>> begin Provided data

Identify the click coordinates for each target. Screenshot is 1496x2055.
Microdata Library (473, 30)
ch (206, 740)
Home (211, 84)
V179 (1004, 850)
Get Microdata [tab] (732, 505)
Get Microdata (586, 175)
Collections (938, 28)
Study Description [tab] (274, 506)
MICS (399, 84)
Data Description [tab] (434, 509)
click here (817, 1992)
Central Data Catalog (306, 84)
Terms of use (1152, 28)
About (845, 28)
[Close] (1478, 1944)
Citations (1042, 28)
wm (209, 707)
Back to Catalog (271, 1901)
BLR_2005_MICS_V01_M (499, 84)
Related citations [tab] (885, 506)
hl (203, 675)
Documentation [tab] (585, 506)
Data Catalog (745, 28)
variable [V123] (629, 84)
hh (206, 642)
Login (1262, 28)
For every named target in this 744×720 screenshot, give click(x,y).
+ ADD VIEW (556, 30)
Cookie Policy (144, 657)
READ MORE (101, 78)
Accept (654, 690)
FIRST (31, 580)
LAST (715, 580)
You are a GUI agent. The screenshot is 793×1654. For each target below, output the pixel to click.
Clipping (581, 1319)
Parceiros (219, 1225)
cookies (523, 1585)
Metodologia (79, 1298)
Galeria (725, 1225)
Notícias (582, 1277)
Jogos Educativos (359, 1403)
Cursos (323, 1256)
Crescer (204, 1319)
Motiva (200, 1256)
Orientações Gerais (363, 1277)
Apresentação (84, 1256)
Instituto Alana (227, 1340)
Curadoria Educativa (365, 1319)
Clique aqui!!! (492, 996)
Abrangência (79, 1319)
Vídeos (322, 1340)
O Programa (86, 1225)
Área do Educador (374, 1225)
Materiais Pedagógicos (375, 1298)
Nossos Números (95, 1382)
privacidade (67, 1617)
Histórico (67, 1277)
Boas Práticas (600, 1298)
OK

>> end Provided data

Rewrite the material above in full, swapping every occurrence of "Get Microdata" for "Download Microdata" and leaving everything else unchanged.

Identify the click coordinates for each target. Screenshot is 1496x2055.
Microdata Library (473, 30)
ch (206, 740)
Home (211, 84)
V179 (1004, 850)
Download Microdata [tab] (732, 505)
Download Microdata (586, 175)
Collections (938, 28)
Study Description [tab] (274, 506)
MICS (399, 84)
Data Description [tab] (434, 509)
click here (817, 1992)
Central Data Catalog (306, 84)
Terms of use (1152, 28)
About (845, 28)
[Close] (1478, 1944)
Citations (1042, 28)
wm (209, 707)
Back to Catalog (271, 1901)
BLR_2005_MICS_V01_M (499, 84)
Related citations [tab] (885, 506)
hl (203, 675)
Documentation [tab] (585, 506)
Data Catalog (745, 28)
variable [V123] (629, 84)
hh (206, 642)
Login (1262, 28)
For every named target in this 744×720 screenshot, give click(x,y).
+ ADD VIEW (556, 30)
Cookie Policy (144, 657)
READ MORE (101, 78)
Accept (654, 690)
FIRST (31, 580)
LAST (715, 580)
You are a GUI agent. The screenshot is 793×1654. For each target below, output the pixel to click.
Clipping (581, 1319)
Parceiros (219, 1225)
cookies (523, 1585)
Metodologia (79, 1298)
Galeria (725, 1225)
Notícias (582, 1277)
Jogos Educativos (359, 1403)
Cursos (323, 1256)
Crescer (204, 1319)
Motiva (200, 1256)
Orientações Gerais (363, 1277)
Apresentação (84, 1256)
Instituto Alana (227, 1340)
Curadoria Educativa (365, 1319)
Clique aqui!!! (492, 996)
Abrangência (79, 1319)
Vídeos (322, 1340)
O Programa (86, 1225)
Área do Educador (374, 1225)
Materiais Pedagógicos (375, 1298)
Nossos Números (95, 1382)
privacidade (67, 1617)
Histórico (67, 1277)
Boas Práticas (600, 1298)
OK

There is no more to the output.